India appears to be witnessing a renewed battle to win the minds of the next generation of students. From Health Minister Harshvardhan's reservations about sex education to Dinanath Batra's books being introduced as supplementary texts in Gujarat; from efforts by Sangh Parivar to 'correct' the study of the past to intensifying polarization among academics, the politics of pedagogy is back.
In the past, the BJP accused school books being driven by 'Marxists'. When Murli Manohar Joshi became the HRD minister, a key critique of the left and liberal intelligentsia was that NDA was 'saffronising education'.
These groups subsequently lobbied with the UPA regime to revise the curriculum. Many considered this a fair and rigorous process but it came under attack by the right-wing. Subsequently, Dalit groups objected to a cartoon depicting B R Ambedkar in the new books, which led to the government apologizing. With the NDA back in power, the Sangh Parivar is reported to have already set up a body to push the saffron agenda.
Why are textbooks such sites of confrontation?
Aniket Alam, a left-leaning historian who is now executive editor of Economic and Political Weekly, told HT that this is not unique to India. "In US, there is a debate on whether to highlight creationism or evolution theories about the origins of life. In UK, there is a debate on how to look back at the colonial era."
He added that what may be distinct in India is that many cultural battles are still being fought. "In US, no serious scholar will say racism or slavery is good. But in India, you still have people claiming caste is good."
Rajiv Malhotra, a US-based author with strong sympathies for the Hindutva agenda, says it is only right that there is contestation because history-writing has always 'been controlled by those in power'. "Even when the facts cited are valid, there is subjective choice in selecting what gets included, the priorities assigned, and the interpretive lens that is used." This was rampant, he alleges, 'in the secular era of power…as part of political manipulation of votebanks'.
But Alam points to the remarkable diversity in curriculum in India – there are NCERT Books used in central and CBSE schools, a fraction of which is written by Marxists; there are ICSE schools; and then there are the majority of schools following curriculum of different state boards.

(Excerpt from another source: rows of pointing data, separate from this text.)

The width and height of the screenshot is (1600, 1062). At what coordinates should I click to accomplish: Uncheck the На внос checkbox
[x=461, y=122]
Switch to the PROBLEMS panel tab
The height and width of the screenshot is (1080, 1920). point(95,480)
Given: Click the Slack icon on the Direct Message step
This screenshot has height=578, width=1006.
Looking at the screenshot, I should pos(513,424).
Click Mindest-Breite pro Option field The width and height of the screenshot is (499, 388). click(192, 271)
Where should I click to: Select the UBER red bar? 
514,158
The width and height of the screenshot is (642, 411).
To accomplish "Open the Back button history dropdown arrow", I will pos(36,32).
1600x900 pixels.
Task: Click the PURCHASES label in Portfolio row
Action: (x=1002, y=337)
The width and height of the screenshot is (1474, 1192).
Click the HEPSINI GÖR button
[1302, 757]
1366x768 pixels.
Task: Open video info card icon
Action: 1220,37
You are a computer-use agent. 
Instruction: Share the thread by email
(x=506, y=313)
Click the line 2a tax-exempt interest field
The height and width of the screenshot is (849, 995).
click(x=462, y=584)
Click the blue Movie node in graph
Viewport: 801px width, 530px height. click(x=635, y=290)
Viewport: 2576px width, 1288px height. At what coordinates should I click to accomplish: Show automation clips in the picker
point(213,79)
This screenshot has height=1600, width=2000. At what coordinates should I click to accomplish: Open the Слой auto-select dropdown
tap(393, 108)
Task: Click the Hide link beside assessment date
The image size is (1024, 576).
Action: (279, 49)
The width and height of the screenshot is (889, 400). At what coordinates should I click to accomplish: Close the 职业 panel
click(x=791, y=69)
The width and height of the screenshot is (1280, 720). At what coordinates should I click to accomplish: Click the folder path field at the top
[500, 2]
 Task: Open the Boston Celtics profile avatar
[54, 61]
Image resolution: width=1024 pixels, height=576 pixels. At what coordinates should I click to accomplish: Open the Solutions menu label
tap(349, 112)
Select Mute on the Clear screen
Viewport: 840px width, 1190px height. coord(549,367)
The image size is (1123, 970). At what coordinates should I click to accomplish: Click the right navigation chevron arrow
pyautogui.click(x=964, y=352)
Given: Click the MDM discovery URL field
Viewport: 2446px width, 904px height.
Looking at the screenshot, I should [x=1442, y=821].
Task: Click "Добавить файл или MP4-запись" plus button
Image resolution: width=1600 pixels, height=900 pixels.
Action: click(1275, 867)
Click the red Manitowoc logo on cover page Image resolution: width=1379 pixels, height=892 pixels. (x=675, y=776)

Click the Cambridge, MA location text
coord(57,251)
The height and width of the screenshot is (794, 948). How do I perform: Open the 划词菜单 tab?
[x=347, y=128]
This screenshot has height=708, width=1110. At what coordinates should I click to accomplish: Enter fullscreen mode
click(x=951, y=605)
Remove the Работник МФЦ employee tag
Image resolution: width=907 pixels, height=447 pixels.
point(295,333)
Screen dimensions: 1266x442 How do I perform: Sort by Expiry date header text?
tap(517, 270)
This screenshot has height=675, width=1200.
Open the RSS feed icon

"In the new NCERT books, in Class 6, my daughter was introduced to caste through a letter written by a man to Ambedkar narrating a personal experience of discrimination. What is Marxist about it? It is very creative."
The real issue is academic merit. Alam agrees that textbooks need to be periodically reviewed by experts and the issue is not about 'left or right narratives', but 'battling irrationality'.
Malhotra too accepts that any revisions must be 'subject to due diligence in public forums and debates among experts, in order to filter out any chauvinistic claims'. He adds that a 'larger diversity of perspectives can be included rather than just one absolute view'.
Ultimately, the battle obscures the fact that the books need to be a product of collaboration between 'experts in the subject and experts in children's pedagogy'. It ought to open up children's minds, make them inquisitive, show them ways to look at the world, and ask critical questions. Unfortunately, political parties see education merely as a tool to make people more amenable to their worldview.